Anchor Bay describes shrinking SAC wait list as staffing, licensing constraints persist

Get AI-powered insights, summaries, and transcripts

Subscribe
AI-Generated Content: All content on this page was generated by AI to highlight key points from the meeting. For complete details and context, we recommend watching the full video. so we can fix them.

Summary

District staff told the Anchor Bay board Sept. 24 that its after-school SAC program has a reduced wait list and could enroll roughly 18–20 more children once one pending hire clears fingerprint licensing.

Anchor Bay School District staff said Sept. 24 that its six School-Age Child Care (SAC) sites are close to capacity at several schools, but district leaders expect to reduce the current wait list by hiring one additional staff member pending fingerprint licensing.

Assistant Superintendent Todd Rathbun told the board the district’s six SAC sites are licensed for a combined 579 children per day, but site-level licensure, restroom capacity and an 18-to-1 caregiver-to-student ratio can mean some sites are effectively full even where a commons area could hold more children.

Rathbun said Ashley, Great Oaks and Noldred are full and that Lighthouse, Lottie and Middle School North still have additional slots. He said the district has a wait list of roughly 35 students but that eight of those are sixth graders (a grade the district typically did not serve in SAC), leaving “about 27 students that are K through 5.” He added: “With a couple more hires, we should be able to accommodate that group.”

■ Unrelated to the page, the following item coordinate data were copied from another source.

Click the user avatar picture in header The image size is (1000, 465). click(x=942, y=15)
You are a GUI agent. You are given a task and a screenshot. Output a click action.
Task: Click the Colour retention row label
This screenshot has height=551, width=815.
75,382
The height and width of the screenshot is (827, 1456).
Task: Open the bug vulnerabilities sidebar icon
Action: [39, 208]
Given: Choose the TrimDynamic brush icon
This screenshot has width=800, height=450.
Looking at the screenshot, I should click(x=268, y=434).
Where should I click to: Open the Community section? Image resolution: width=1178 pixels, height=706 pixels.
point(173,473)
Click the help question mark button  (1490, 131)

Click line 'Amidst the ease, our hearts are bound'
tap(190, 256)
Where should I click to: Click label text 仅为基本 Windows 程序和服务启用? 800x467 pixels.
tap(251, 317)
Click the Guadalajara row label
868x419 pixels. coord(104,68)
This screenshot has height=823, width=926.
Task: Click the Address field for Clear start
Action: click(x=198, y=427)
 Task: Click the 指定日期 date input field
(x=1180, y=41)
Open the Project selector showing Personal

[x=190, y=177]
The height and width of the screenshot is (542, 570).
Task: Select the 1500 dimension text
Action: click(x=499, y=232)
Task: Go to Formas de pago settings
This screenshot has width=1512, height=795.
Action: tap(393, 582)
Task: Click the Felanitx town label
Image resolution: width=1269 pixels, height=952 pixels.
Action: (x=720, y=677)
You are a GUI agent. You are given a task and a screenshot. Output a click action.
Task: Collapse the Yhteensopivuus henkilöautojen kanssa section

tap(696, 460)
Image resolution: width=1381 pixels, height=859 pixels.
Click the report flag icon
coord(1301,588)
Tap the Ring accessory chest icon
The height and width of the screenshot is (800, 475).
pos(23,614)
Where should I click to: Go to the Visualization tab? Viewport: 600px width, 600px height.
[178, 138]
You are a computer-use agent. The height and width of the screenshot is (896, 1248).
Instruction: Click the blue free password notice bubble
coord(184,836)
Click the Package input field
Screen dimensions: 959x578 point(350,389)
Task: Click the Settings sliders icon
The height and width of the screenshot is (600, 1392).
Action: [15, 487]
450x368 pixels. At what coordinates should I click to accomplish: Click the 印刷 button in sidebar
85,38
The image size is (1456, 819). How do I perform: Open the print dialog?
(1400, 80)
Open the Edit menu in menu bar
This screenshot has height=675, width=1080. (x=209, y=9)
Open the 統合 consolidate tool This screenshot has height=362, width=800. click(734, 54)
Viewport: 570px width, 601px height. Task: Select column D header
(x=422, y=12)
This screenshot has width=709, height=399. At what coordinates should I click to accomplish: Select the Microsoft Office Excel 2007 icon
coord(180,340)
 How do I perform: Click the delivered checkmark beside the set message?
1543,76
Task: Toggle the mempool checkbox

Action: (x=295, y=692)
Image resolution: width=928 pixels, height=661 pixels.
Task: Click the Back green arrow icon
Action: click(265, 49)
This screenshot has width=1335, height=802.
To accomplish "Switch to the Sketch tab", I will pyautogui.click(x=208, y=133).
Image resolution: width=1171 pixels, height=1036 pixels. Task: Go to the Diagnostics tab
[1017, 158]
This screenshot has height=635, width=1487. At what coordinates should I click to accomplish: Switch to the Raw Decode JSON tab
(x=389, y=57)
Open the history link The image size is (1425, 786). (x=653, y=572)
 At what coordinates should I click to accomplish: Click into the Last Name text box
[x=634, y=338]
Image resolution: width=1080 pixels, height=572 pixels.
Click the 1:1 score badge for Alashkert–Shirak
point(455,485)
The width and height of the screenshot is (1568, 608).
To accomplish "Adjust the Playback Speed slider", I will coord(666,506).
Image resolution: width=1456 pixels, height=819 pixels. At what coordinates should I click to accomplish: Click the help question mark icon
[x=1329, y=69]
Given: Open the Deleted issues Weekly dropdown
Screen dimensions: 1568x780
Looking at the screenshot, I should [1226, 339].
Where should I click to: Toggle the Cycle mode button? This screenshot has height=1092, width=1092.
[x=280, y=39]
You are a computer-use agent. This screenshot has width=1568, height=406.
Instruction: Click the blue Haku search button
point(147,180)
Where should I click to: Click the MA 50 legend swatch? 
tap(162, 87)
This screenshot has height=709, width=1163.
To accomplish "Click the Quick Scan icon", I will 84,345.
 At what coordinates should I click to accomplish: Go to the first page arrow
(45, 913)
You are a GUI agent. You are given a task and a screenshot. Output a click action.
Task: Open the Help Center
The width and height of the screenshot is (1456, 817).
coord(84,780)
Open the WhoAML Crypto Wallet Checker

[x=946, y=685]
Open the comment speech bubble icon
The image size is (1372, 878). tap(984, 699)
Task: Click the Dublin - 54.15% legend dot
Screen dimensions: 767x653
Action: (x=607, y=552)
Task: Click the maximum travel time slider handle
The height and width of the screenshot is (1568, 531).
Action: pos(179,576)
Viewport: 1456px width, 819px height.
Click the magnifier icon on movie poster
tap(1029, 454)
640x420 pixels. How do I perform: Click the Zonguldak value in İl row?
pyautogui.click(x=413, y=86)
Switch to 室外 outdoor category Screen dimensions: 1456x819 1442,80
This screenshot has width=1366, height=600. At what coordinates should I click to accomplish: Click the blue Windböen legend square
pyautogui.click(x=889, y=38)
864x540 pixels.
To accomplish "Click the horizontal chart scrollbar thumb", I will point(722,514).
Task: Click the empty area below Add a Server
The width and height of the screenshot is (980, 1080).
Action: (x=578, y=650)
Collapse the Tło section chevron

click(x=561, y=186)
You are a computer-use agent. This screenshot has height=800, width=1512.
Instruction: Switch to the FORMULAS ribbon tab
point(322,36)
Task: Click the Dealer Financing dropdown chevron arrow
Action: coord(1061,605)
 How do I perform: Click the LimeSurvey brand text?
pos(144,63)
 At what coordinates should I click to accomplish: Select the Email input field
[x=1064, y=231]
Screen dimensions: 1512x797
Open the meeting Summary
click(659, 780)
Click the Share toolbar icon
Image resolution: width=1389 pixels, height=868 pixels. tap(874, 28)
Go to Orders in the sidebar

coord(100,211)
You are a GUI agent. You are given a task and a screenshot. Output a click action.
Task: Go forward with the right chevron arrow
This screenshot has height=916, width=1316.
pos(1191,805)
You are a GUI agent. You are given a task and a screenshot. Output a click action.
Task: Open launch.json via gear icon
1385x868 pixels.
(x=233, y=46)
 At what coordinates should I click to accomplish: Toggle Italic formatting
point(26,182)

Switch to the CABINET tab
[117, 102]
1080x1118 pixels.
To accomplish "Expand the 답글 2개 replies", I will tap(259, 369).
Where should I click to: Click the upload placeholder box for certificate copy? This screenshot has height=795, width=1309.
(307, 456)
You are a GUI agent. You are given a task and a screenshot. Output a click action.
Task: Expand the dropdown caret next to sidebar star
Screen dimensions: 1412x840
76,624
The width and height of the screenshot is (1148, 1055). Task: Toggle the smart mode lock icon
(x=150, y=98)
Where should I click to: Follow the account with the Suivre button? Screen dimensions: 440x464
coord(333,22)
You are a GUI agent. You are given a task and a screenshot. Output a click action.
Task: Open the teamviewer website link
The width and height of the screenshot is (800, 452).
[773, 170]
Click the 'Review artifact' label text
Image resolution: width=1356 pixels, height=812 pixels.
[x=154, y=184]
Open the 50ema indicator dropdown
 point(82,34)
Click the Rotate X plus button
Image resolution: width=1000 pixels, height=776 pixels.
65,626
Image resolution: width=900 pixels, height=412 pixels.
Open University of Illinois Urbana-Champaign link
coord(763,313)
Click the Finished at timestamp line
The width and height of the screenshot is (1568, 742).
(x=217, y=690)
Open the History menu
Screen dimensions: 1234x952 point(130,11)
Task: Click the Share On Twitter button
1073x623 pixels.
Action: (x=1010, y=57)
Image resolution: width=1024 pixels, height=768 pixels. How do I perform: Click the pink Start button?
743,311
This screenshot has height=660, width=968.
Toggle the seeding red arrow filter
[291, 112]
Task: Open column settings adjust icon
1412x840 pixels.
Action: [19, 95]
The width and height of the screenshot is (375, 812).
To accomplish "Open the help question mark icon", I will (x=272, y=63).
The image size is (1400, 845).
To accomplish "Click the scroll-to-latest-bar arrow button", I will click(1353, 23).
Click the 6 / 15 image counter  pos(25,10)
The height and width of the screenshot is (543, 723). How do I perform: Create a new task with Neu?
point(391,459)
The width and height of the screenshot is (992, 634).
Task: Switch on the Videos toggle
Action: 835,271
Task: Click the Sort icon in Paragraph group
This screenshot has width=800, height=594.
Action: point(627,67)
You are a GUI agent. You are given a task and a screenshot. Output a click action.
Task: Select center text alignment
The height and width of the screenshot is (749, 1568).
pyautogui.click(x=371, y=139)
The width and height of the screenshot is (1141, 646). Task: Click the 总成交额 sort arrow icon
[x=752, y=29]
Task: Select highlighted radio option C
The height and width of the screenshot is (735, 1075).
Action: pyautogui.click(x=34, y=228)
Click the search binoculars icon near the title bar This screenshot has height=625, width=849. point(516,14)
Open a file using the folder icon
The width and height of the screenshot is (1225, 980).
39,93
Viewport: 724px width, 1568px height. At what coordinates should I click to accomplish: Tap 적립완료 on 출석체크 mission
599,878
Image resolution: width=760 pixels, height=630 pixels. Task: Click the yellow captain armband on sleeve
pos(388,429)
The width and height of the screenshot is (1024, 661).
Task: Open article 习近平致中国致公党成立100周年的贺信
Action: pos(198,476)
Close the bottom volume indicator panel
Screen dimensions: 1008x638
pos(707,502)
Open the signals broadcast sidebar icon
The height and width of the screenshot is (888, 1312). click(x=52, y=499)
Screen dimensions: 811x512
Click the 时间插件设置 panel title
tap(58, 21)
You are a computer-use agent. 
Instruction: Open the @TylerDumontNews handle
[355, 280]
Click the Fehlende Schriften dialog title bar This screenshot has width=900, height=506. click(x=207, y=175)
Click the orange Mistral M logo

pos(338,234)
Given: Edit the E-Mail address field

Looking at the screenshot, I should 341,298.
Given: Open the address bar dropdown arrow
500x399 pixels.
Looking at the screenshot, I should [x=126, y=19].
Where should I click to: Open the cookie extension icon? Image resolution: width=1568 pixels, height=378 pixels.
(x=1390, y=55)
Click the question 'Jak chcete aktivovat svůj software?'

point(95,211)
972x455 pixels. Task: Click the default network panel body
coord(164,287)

Staffing, schedules and compensation

District presenters said the unusual SAC schedule — morning coverage beginning at about 6 a.m., then reopening after school at roughly 4 p.m. until 6:30 p.m. — makes it hard to recruit staff. District leaders said they have encouraged existing employees (paraprofessionals, food-service staff and others) to add SAC shifts and have agreed to pay overtime to cover staffing gaps. They also said compensation changes earlier this year improved recruitment.

Board members asked whether other district employees had been prohibited from taking extra SAC hours. Rathbun and other managers noted collective-bargaining agreements (AFSCME and the SAC bargaining unit) can add complexity but said the district is encouraging employees to pick up SAC shifts where possible and that the administration will resolve any specific denials.

Licensing limitations and space

Board members pressed on why a building such as Middle School North could not expand enrollment despite available commons seating. Rathbun explained that state SAC licensing and restroom proximity set per-site maxima; “if we add a second staffer that would allow 36 kids at a time (18 to 1),” but some site licenses cap the total at 54 children because of bathroom and spatial rules.

Rathbun said the biggest remaining barrier to eliminating the wait list is completing one more staff hire; SAC also must complete its fingerprint-based licensing check. He described recent progress compared with last year’s wait list of about 70 and said the district had hired three additional SAC staff this year (two replacements and one new hire).

No board vote was required. District leaders said they will continue recruiting and may reassign students between sites with parental permission and transportation adjustments, and they will return to the board with additional staffing and enrollment updates if needed.